OL-Leipzig : Des Lyonnais à deux visages sauvent leur peau

FOOTBALL Au bord du gouffre à la pause, l'OL a obtenu un nul (2-2) synonyme de ticket pour les 8e de finale de la Ligue des champions, ce mardi, au Parc OL

Au Parc OL, Manuel Pavard

— 

Houssem Aouar a réveillé l'OL en inscrivant un superbe but dès la reprise.
Houssem Aouar a réveillé l'OL en inscrivant un superbe but dès la reprise. — JEFF PACHOUD / AFP
  •  

A la pause, on s’apprêtait à assassiner Rudi Garcia et ses choix, à tacler des starlettes sans envie, à moquer la charrette d’Andersen, les prises de risque de Denayer, le fantôme de Tousart, l’impuissance de Terrier ou l’inefficacité de Dembélé.

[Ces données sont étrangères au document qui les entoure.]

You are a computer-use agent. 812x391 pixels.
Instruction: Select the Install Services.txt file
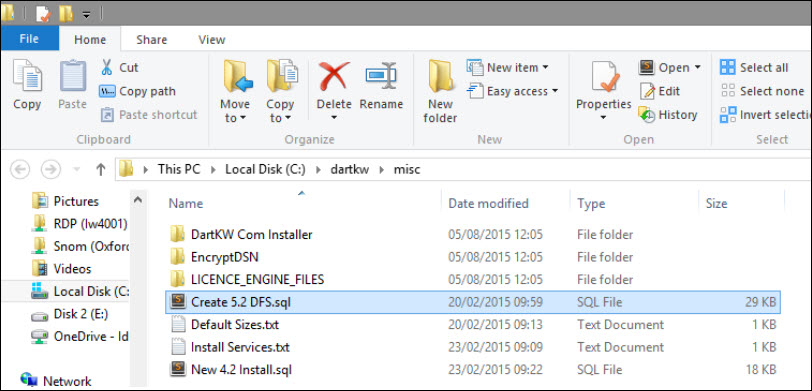[473, 347]
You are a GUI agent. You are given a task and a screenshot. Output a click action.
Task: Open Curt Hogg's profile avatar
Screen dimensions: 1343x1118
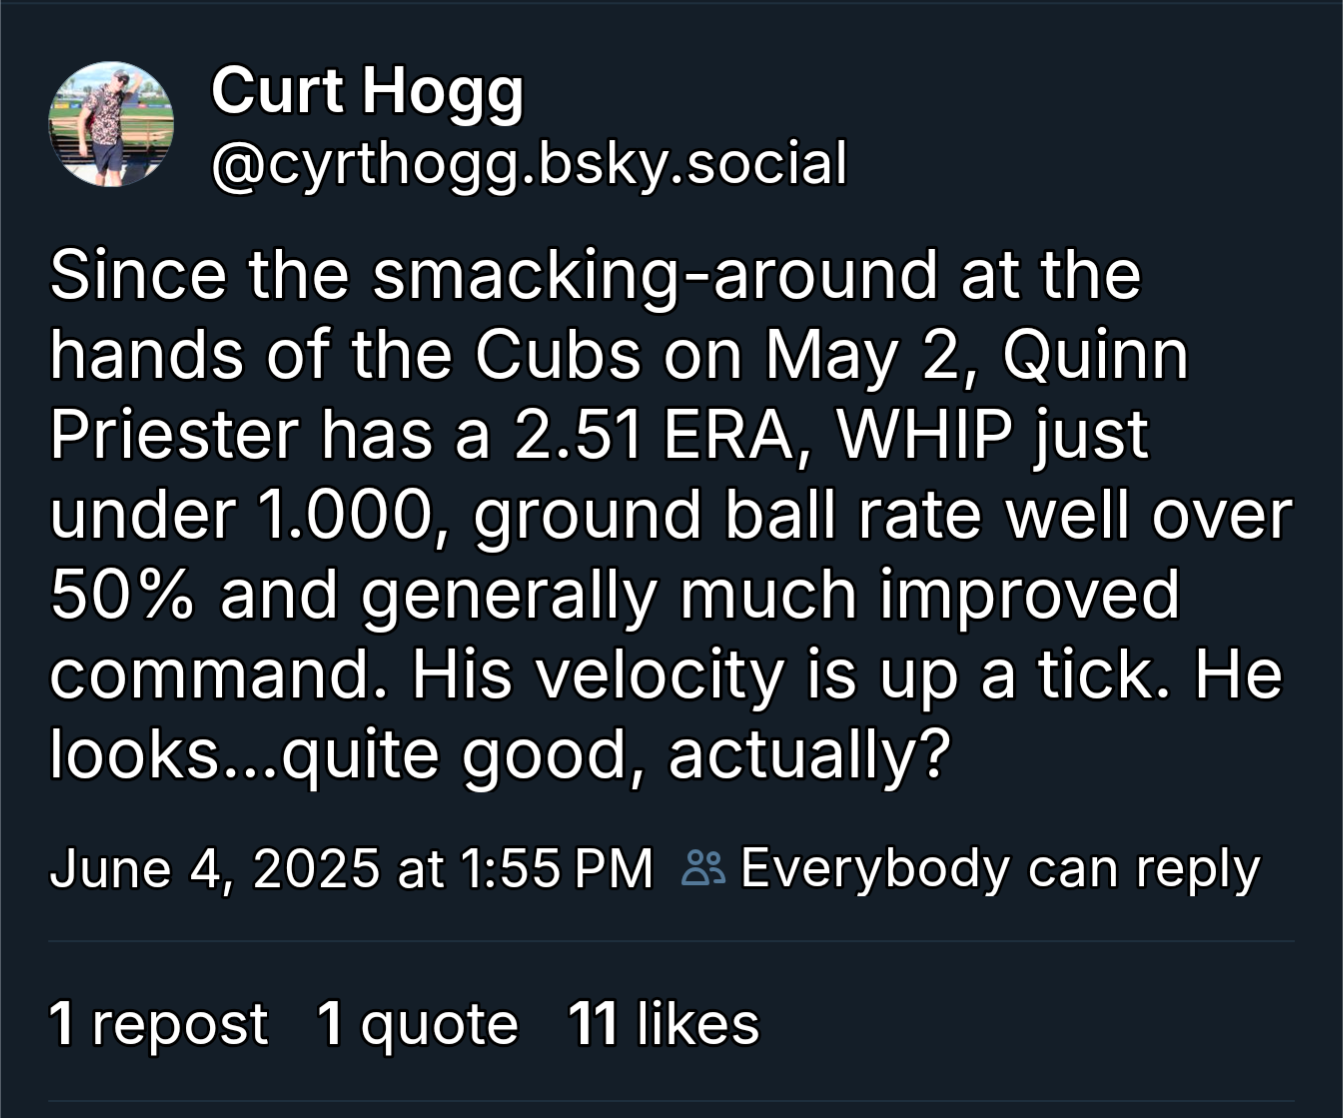111,125
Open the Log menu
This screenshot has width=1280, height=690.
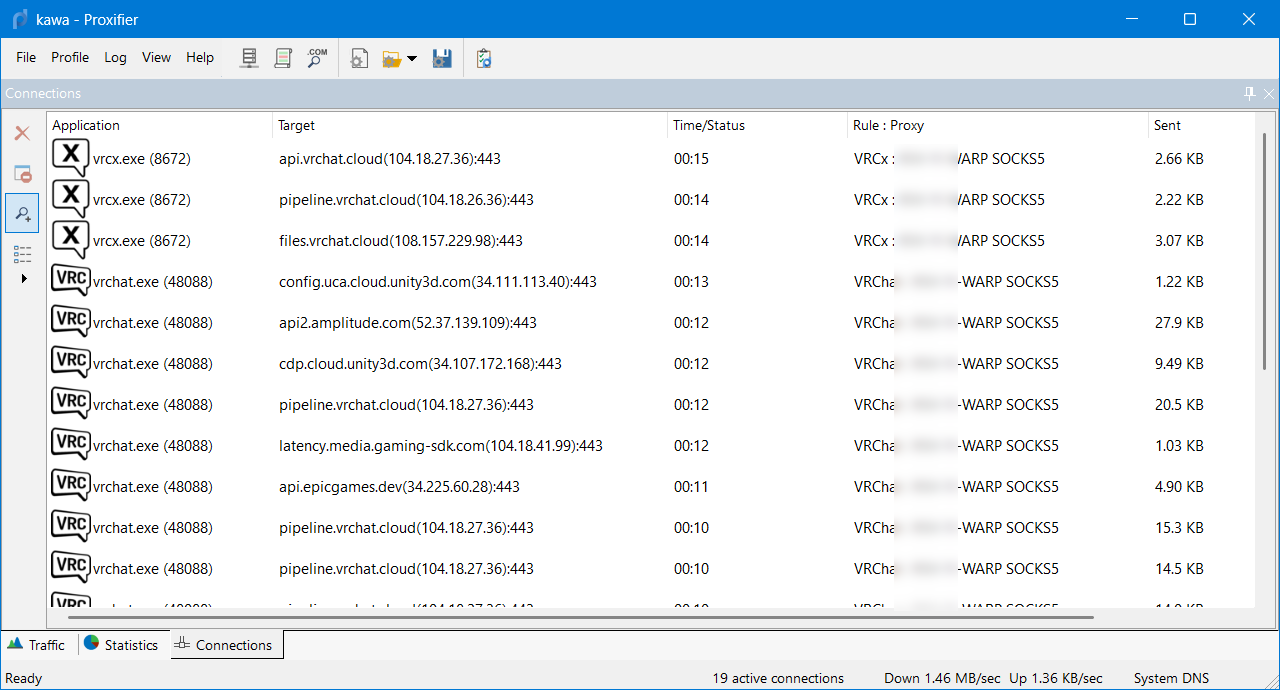(115, 58)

Et puis, l’OL, passé par tous les états, un temps 4e et éliminé de toute compétition européenne – Benfica dominant le Zénith –, a finalement redressé la barre en seconde période, décrochant face au RB Leipzig un nul synonyme de qualification pour les 8e de finale de la Ligue des champions (2-2).

Une première mi-temps cataclysmique

En conférence d’avant-match, lundi, Rudi Garcia avait appelé le public à enflammer le Parc OL et son équipe à mettre de la folie d’entrée de jeu. Si les supporters l’ont en partie entendu, poussant leurs favoris dès l’entame de match, ses joueurs ont en revanche livré une première mi-temps d’une rare indigence, ce mardi soir.

Cueilli à froid par un penalty de Forsberg (9e, 0-1) après une faute de Lopes sur Poulsen, l’OL a sombré à la 33e minute avec un second penalty converti par Werner, suite à une charge de Tousart sur Nkunku (0-2). Entre les deux, rien ou presque ! Devant des Allemands supérieurs techniquement et dans l’animation offensive, les Lyonnais ont offert durant 45 minutes un festival de maladresses, défensives comme offensives, et de pertes de balles.

La lumière est venue d'Houssem Aouar

L’OL n’avait inquiété Gulacsi qu’en toute fin de première période, avec une frappe à bout portant de Dembélé sur la barre. Est-ce l’effet du coup de gueule de Rudi Garcia dans les vestiaires ? Toujours est-il que les Gones sont revenus animés de meilleures intentions après la pause, plus agressifs et pressant plus haut sur le terrain. Logiquement, la lumière est venue d’Houssem Aouar, l’un des rares Lyonnais à la hauteur en première mi-temps.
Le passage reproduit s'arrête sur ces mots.